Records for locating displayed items
## START

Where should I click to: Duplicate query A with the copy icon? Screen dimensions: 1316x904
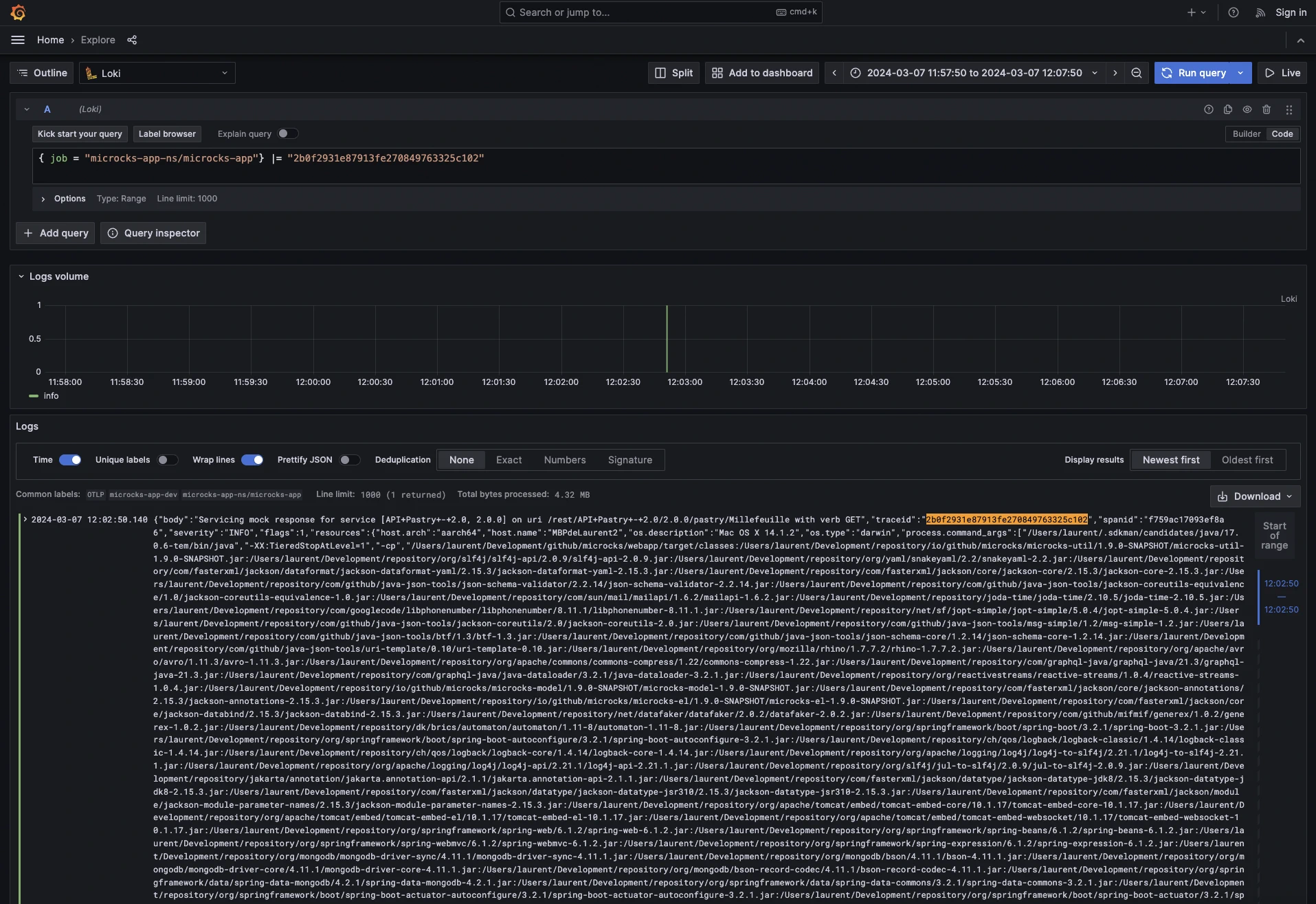coord(1227,109)
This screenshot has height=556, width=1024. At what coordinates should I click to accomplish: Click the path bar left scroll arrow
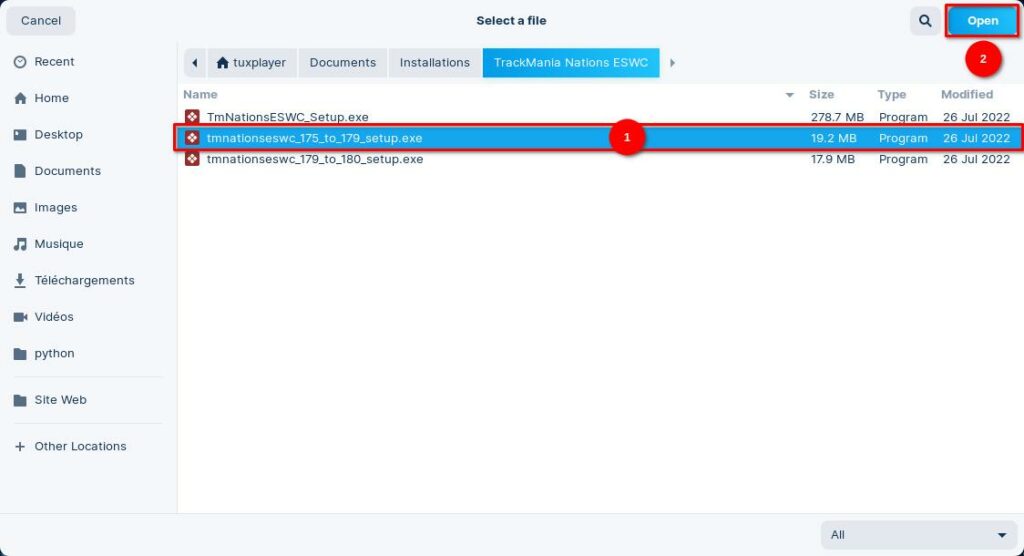(194, 63)
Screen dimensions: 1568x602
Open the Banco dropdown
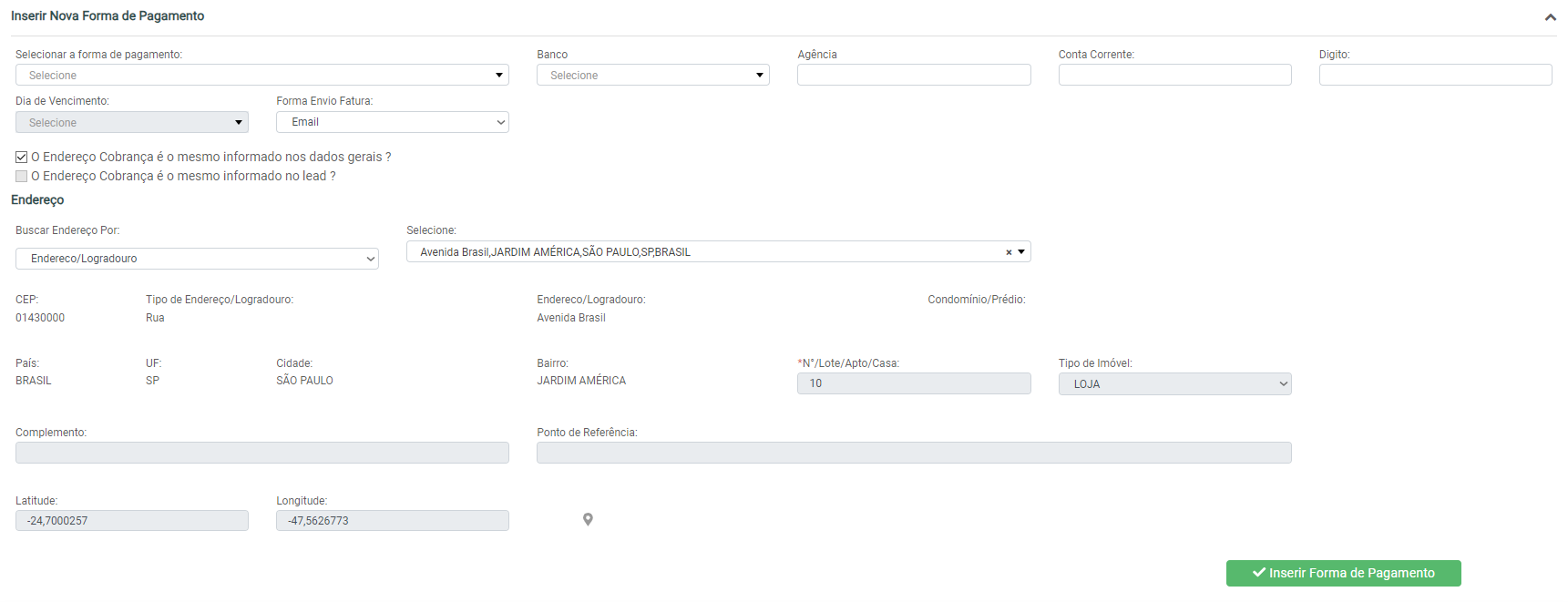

## END

- Your instructions: Rewrite the items above, replacing "Screen dimensions" with "Display size" and leaving everything else unchanged. Omit the pictures from your answer.

- Solution to the problem:
Where should I click to: Duplicate query A with the copy icon? Display size: 1316x904
coord(1227,109)
This screenshot has height=556, width=1024. At what coordinates should I click to accomplish: Click the path bar left scroll arrow
(194, 63)
Display size: 1568x602
Open the Banco dropdown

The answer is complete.